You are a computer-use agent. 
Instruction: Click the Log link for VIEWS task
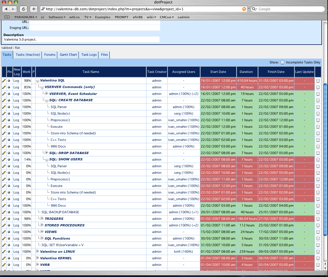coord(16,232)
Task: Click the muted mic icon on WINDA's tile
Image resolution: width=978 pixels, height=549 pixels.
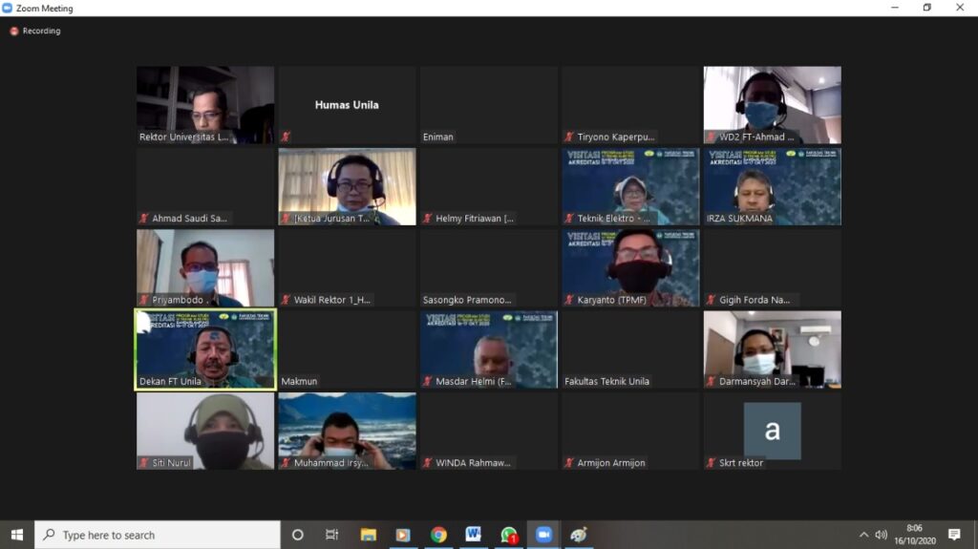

::::

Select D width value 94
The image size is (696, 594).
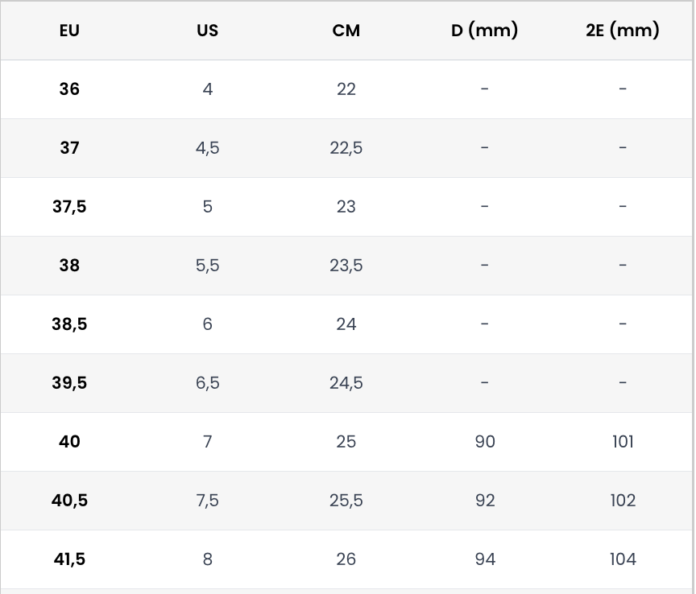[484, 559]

::::

• **Task description**: Within the listing above, find the line containing "Instruction: Click the" and the line containing "Image resolution: width=978". Transcribe them and everything between them exactly, leaving out the pictures.

• **Response below**:
Instruction: Click the Log link for VIEWS task
coord(16,232)
Task: Click the muted mic icon on WINDA's tile
Image resolution: width=978 pixels, height=549 pixels.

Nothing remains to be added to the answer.